Never had Armitage known such mental anguish. Only one thought was coherent— Doris must never know. Those letters! The joy of her when she read them! And now none would ever come again. After a space, Bordman went on.
“I left Doris with a farmer, telling him to give her the name of Athelstone—the first that came into my head. Four years after a merchant friend of mine agreed to take her to Florence, Italy, and put her in a convent school there. He believed her to be a ward of mine. I still hated her. I never wished to see her or hear of her again. I had a little money saved up. She was welcome to that. So with my own hands I calmly dug the pit of this earthly hell I have lived in.”
“Why did you do it?” said Armitage, his head still down.
“Every six months I sent a remittance, under the name of Athelstone. I never wished her to find me. It was six years later that God turned His attention to me. One night I was reading in my study. A strange thing happened. I heard a voice calling. It was a child’s voice, troubled with tears. I did not understand at first. I took up my book again, but that voice was insistent. Was it mental telegraphy? I don’t know. But that child’s voice called to me all through the night. It was God warning me that I was a father. Next day, stirred by something, I knew not what, I sat down and wrote Doris my first letter. I have always called her Doris because that was her mother’s name. That first letter was a lie; but I was not conscious of that at the time. I wanted to write to her, but I didn’t want her. I told her that I was an explorer, an archeologist, that I was too far away to come to her. In an old book of theatrical celebrities I found the portrait of a man who had been dead many years and many years forgotten. I sent it with the letter. In such a dreadful manner I smothered the first call of conscience. Some months later I was again stirred to write. There was an imperative desire to learn what she was like, what her heart and mind were. I told her she might write to me care of the American consulate at Alexandria, Egypt. I wrote to the consulate to forward her letter, should it come. A month later I received it. It was a child’s letter, so full of unspoken yearning that my heart grew troubled; I regretted that I had written at all. Remember, I did not know what was happening to me.”
The voice was a low monotone, without emphasis, without inflections. Bordman was husbanding his waning strength.

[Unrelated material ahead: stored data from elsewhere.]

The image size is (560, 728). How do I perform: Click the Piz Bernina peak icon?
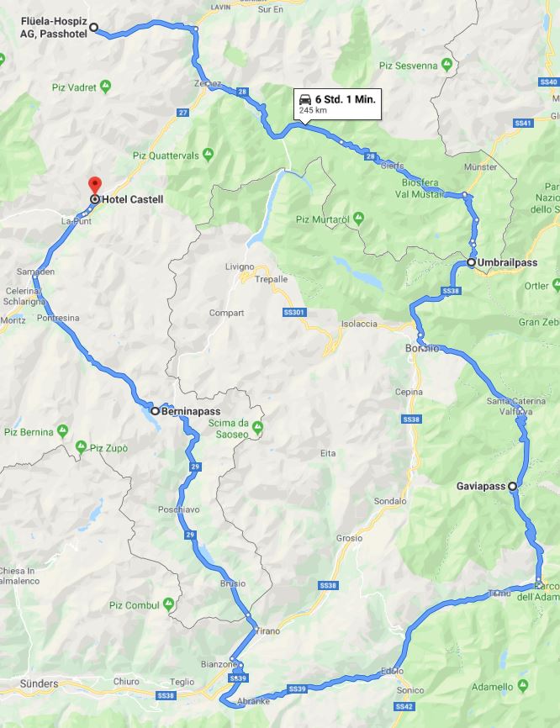click(62, 431)
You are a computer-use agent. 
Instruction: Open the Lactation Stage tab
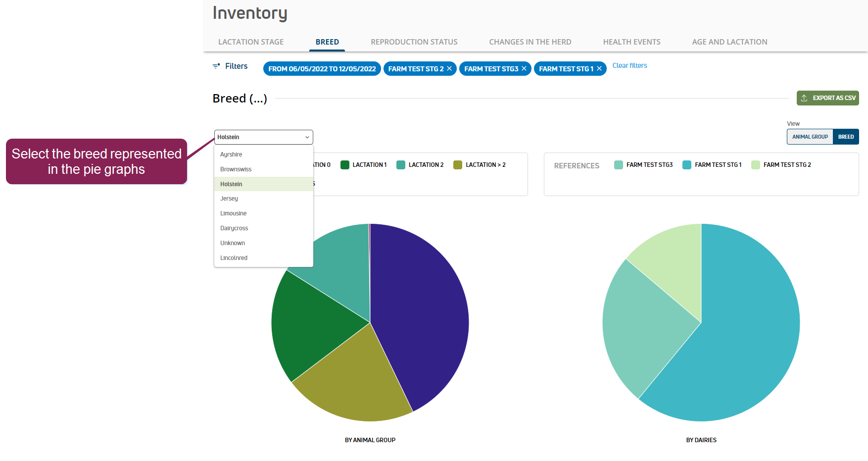click(x=251, y=42)
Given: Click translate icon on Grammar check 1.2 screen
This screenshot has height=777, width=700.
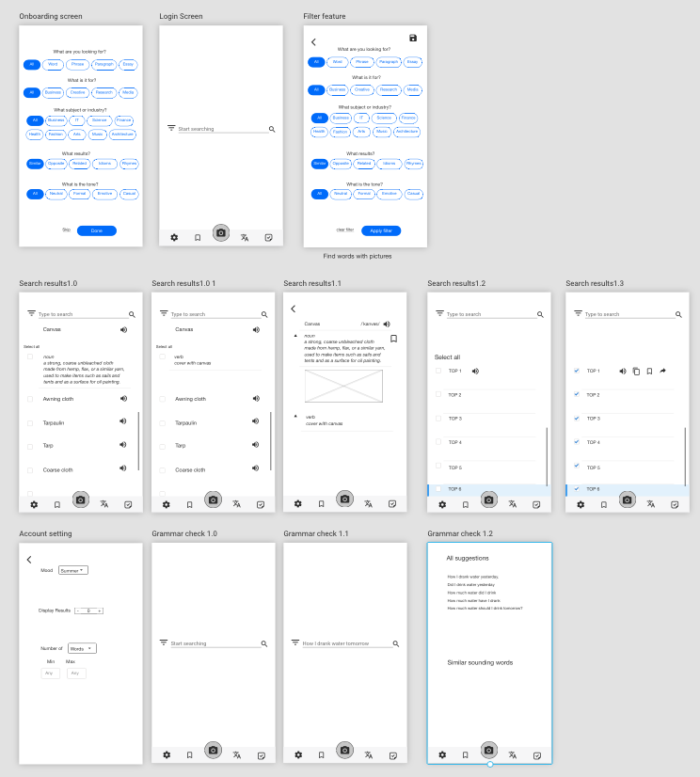Looking at the screenshot, I should [x=513, y=754].
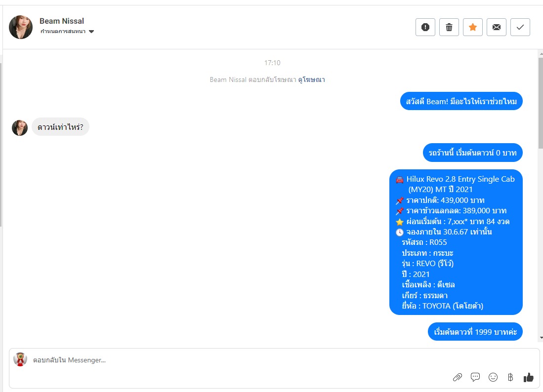Click the Baht payment request icon
Viewport: 543px width, 392px height.
[510, 377]
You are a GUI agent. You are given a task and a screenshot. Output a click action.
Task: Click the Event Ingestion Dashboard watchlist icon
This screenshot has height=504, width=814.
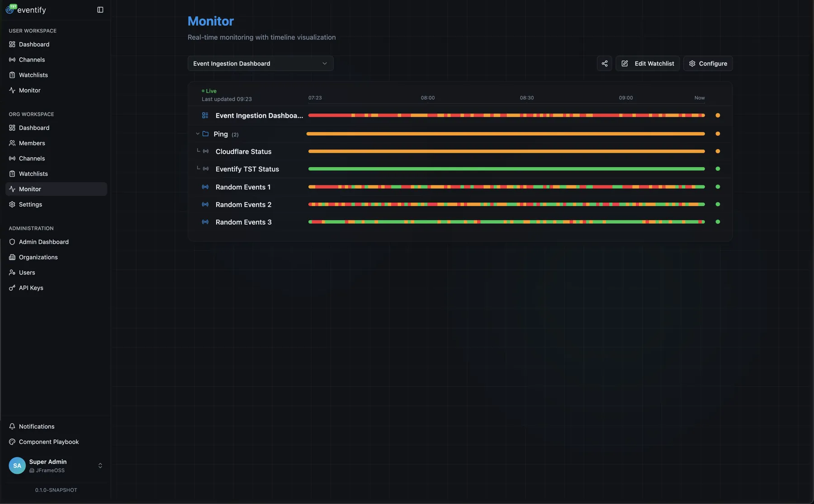205,115
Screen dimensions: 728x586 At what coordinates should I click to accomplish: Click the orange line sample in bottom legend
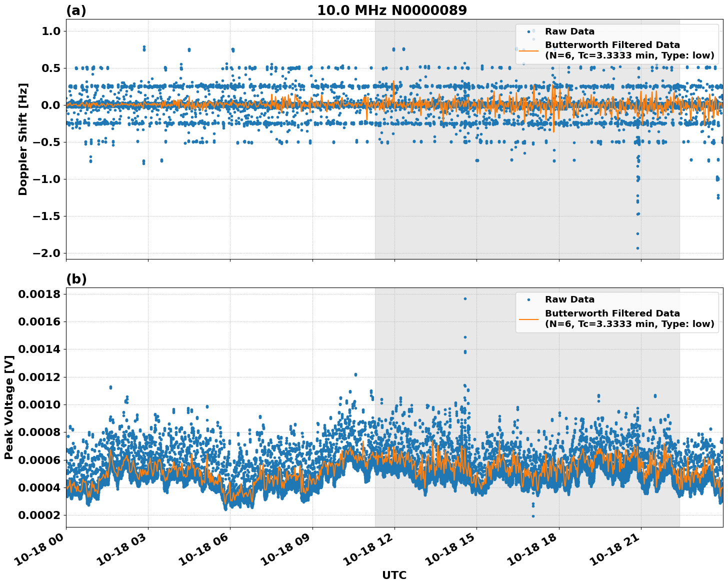(529, 319)
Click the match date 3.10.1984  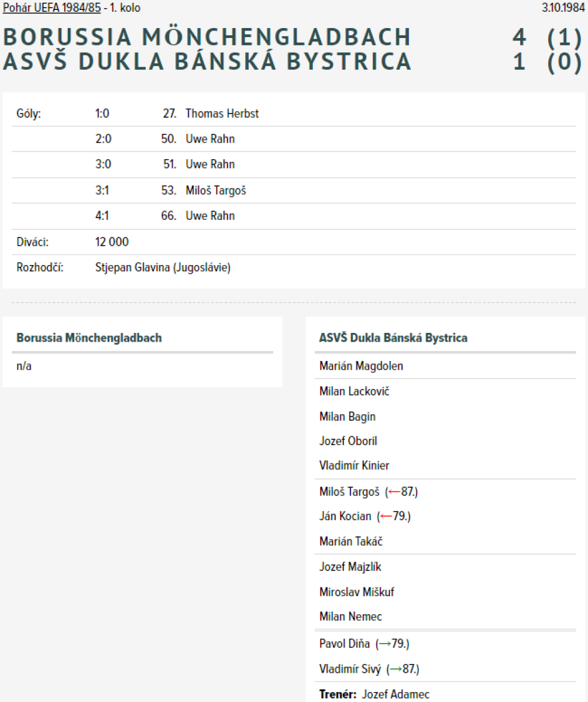(x=563, y=8)
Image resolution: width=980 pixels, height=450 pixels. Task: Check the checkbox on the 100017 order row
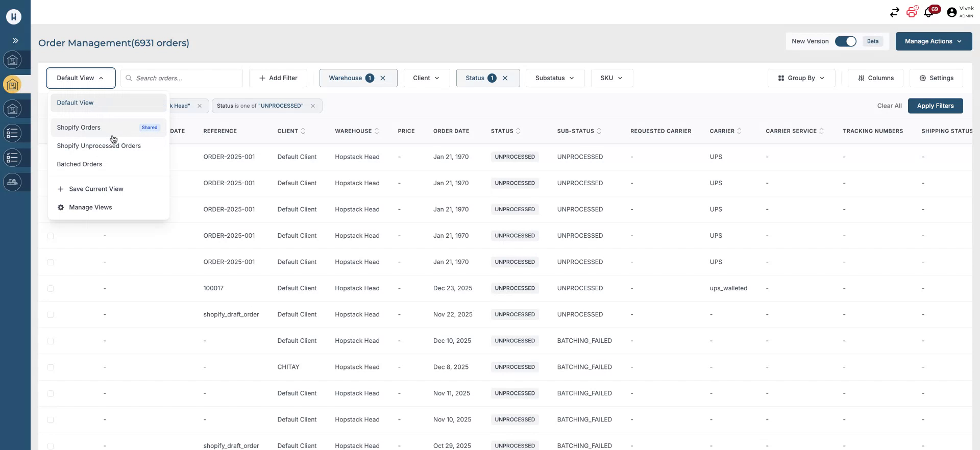51,289
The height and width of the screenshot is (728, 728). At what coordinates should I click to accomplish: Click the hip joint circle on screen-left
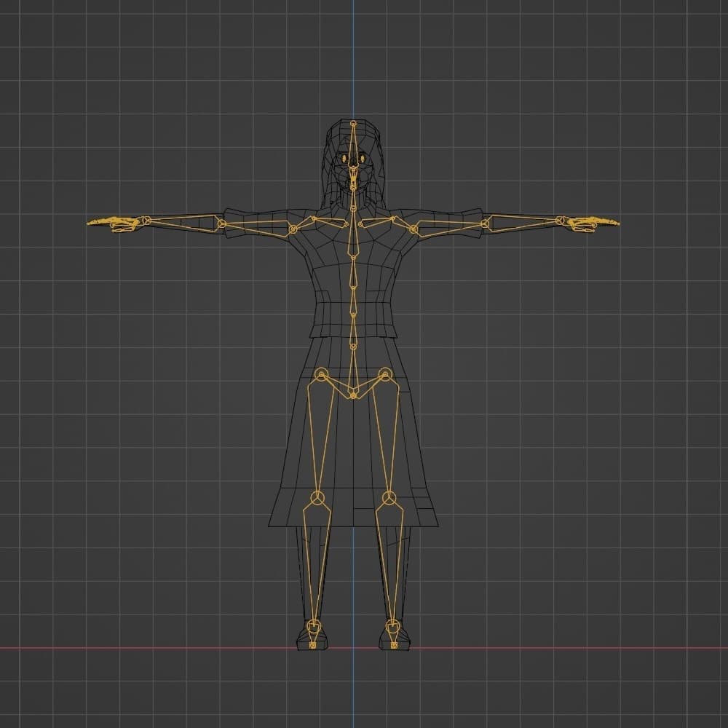tap(320, 375)
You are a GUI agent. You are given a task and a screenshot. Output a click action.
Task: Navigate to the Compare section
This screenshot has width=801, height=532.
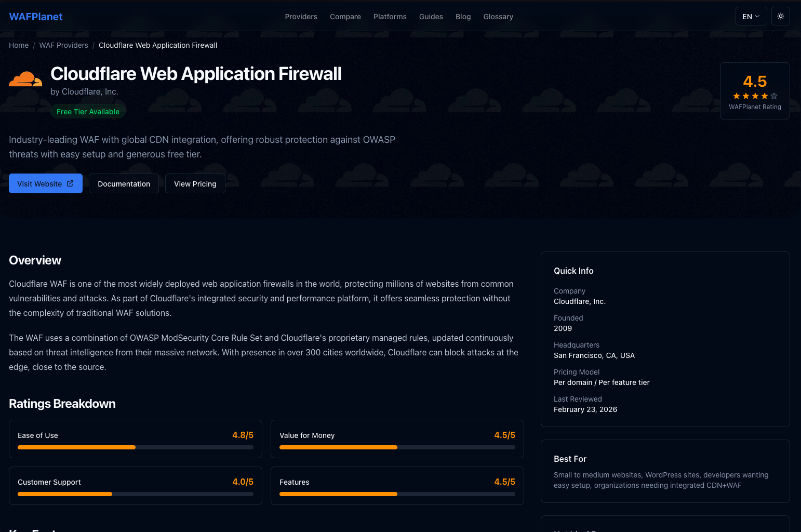[x=345, y=17]
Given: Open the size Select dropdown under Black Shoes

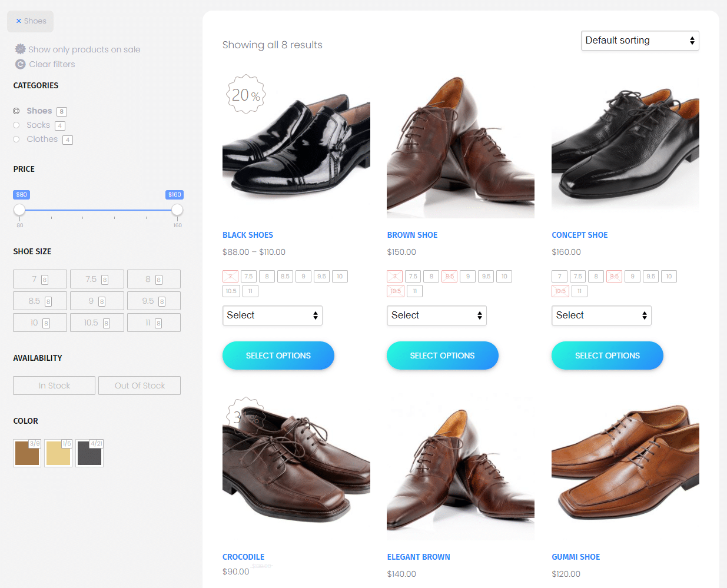Looking at the screenshot, I should [x=272, y=315].
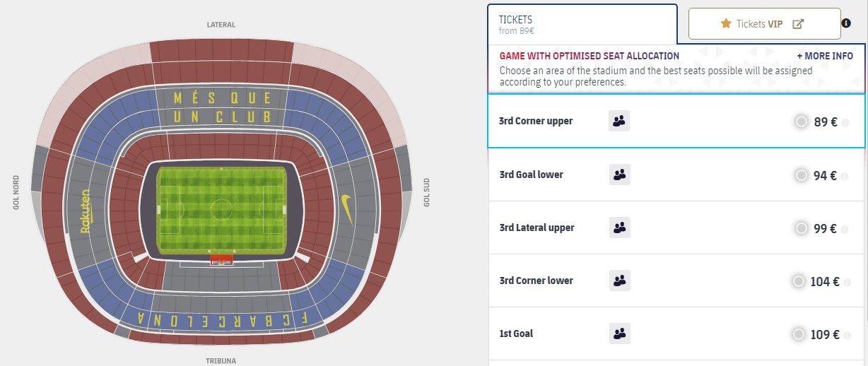Screen dimensions: 868x366
Task: Click people icon next to 3rd Corner upper
Action: [619, 122]
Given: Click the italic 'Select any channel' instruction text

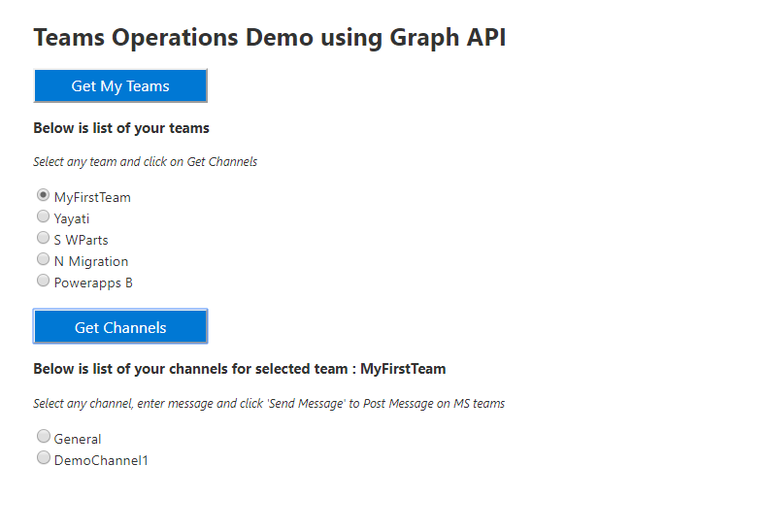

“My heart grew troubled. But with the old, senseless fury I beat down the feeling. I didn’t want her. I didn’t want her. I was fighting God and didn’t know it! Out of these tentative impulses evolved what I believed to be a great idea. I carried out the imposture at great lengths. I studied the globe in my office, delved into the encyclopedia. Without realizing it, I had found an interest in fife, a cruel one, but nevertheless engaging. I fell to explaining the world to her, the pitfalls, the false dawns. I believe I wrote very well. About the time you left home because a rattle-pated woman had jilted you, I awoke. Terror-stricken, I saw in full what I had done. God had been stronger than I. I wanted her now; and I couldn’t have her. The man-love for the woman was obliterated by the father-love for the child. I wanted my flesh and blood. “I saw her in the apartment. I heard her songs and laughter. I saw her across the table at breakfast and at dinner. I wanted her and couldn’t have her. Why? I had told her a terrible lie. To that lie I had added another and another until I had built a barrier as high as the Alps. Too late I saw that now I could never cross it. I had instilled such faith in truth in her that, did I declare myself, I would have filled her heart with poison, disillusioned her, destroyed her faith in everything. My child, my own, that loves not me, but the shadow I was always dreaming of!—the child, had I not been cursed with blindness, that would have loved me in any condition, in any circumstance, drab as I am, because she was the child of love! No, no, no! I could not go to her and declare myself a liar. But God has forgiven me. He has brought you two together. You love her.”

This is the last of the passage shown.